How Does the Fundamental Theorem of Calculus Apply to Derivatives of Integrals?

[Karol]

Homework Statement

Homework Equations

$$F(x)=\int_a^x f(x),~~F'(x)=f(x)$$

The Attempt at a Solution

In F'(x), x is at the end of the domain a-x, so, in my function $~\cos(x^2)~$ i also have to take the end of the domain, and it's 2x, so F'(x)=cos(4x²), but it's not enough.
The answer is F'(x)=2cos(4x²). i have to find F'(x) at x, not at 2x, so i don't know how

 

[Mark44]

Homework Statement

View attachment 198424
View attachment 198425

Homework Equations

$$F(x)=\int_a^x f(x),~~F'(x)=f(x)$$

Your relevant equation isn't quite right. This part of the Fund. Thm. of Calculus is usually presented this way:
$F(x) = \int_a^x f(t)~dt \Rightarrow F'(x) = f(x)$
In short, you have x appearing as both a limit of integration and as the variable of integration. Further, you have omitted dt.

The Attempt at a Solution

In F'(x), x is at the end of the domain a-x, so, in my function $~\cos(x^2)~$ i also have to take the end of the domain, and it's 2x, so F'(x)=cos(4x²), but it's not enough.

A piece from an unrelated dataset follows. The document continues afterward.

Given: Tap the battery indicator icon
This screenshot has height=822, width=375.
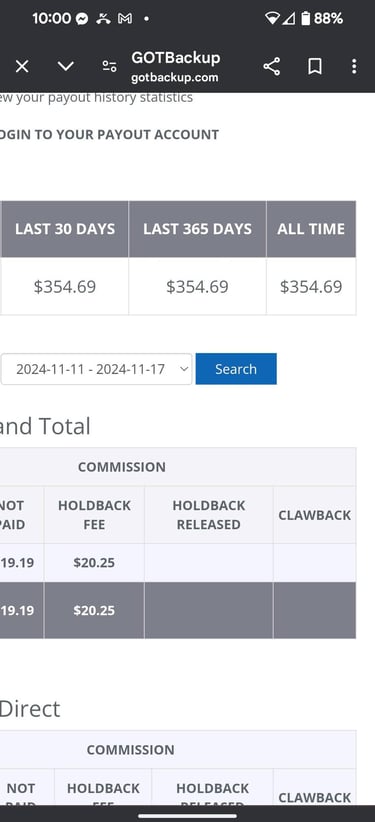Looking at the screenshot, I should point(306,19).
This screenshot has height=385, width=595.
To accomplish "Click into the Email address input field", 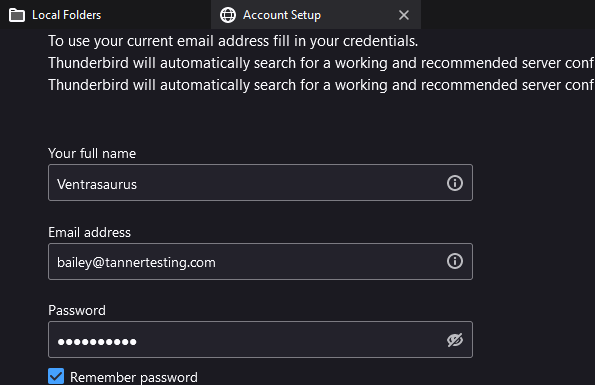I will pos(260,262).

The right term is "interval," not domain.

The answer is F'(x)=2cos(4x²). i have to find F'(x) at x, not at 2x, so i don't know how

$F(x) = \int_1^{2x} \cos(t^2)~dt$
Let u = 2x, so du/dx = 2
$F'(x) = \frac d {du} \int_1^u \cos(t^2)~dt \cdot \frac{du}{dx}$
Can you continue with this?

 

[Karol]

In short, you have x appearing as both a limit of integration and as the variable of integration.

I don't understand why to use x and t, and not only x. the graph is in the xy plane, and the domain is on the x axis.
But i couldn't separate between the limit of integration and the variable, as you did in the chain rule, if they were one, so that's the reason? i guess not only.
$$F'(x) = \frac d {du} \int_a^u \cos(t^2)~dt \cdot \frac{du}{dx}=2\cos(t^2)$$

 

[Mark44]

I don't understand why to use x and t, and not only x. the graph is in the xy plane, and the domain is on the x axis.

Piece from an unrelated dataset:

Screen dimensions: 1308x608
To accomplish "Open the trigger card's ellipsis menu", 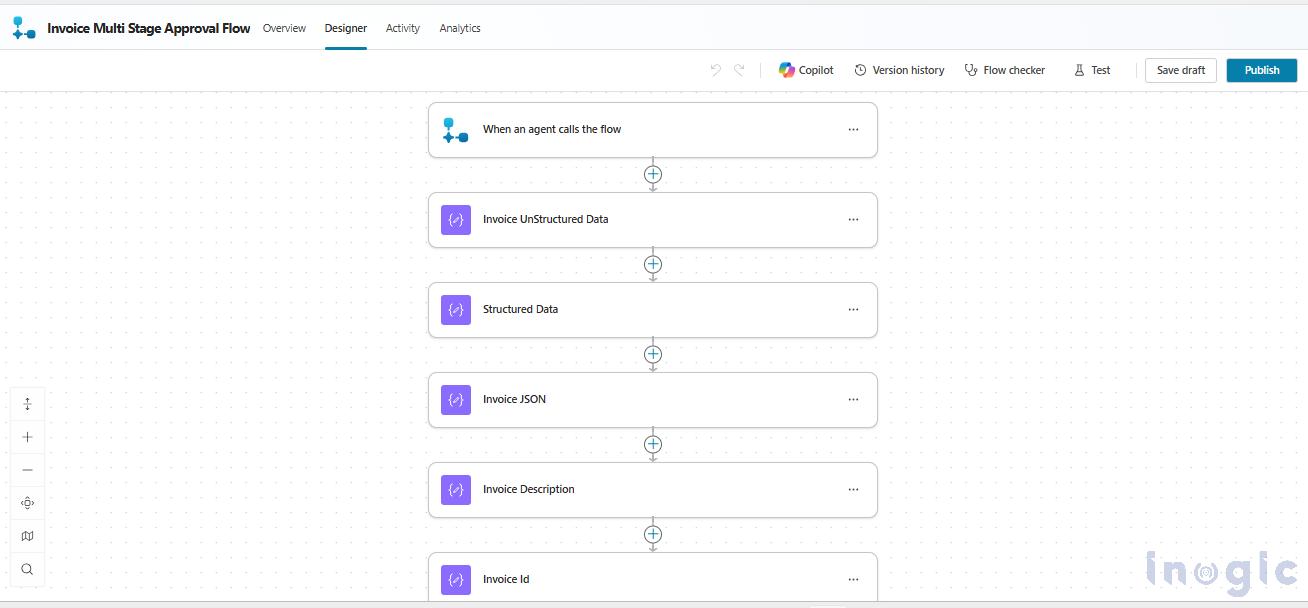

Because in the Fund. Thm. of Calculus, you have $F(x) = \int_a^x f(t)~dt$, so that F is a function of x, because x shows up as a limit of integration. With a different value of x, you get a different value for F(x). The variable of integration, as I wrote the equation above, and as this theorem almost always appears in textbooks, is t, a so-called dummy variable. Instead of f(t) dt, you could write f(r) dr, f(v) dv, whatever.

For the function in the integrand of your problem, the domain is all real numbers. The interval of integration, which isn't the same as the domain of a function, is the interval [a, x], which could be an interval on the t-axis.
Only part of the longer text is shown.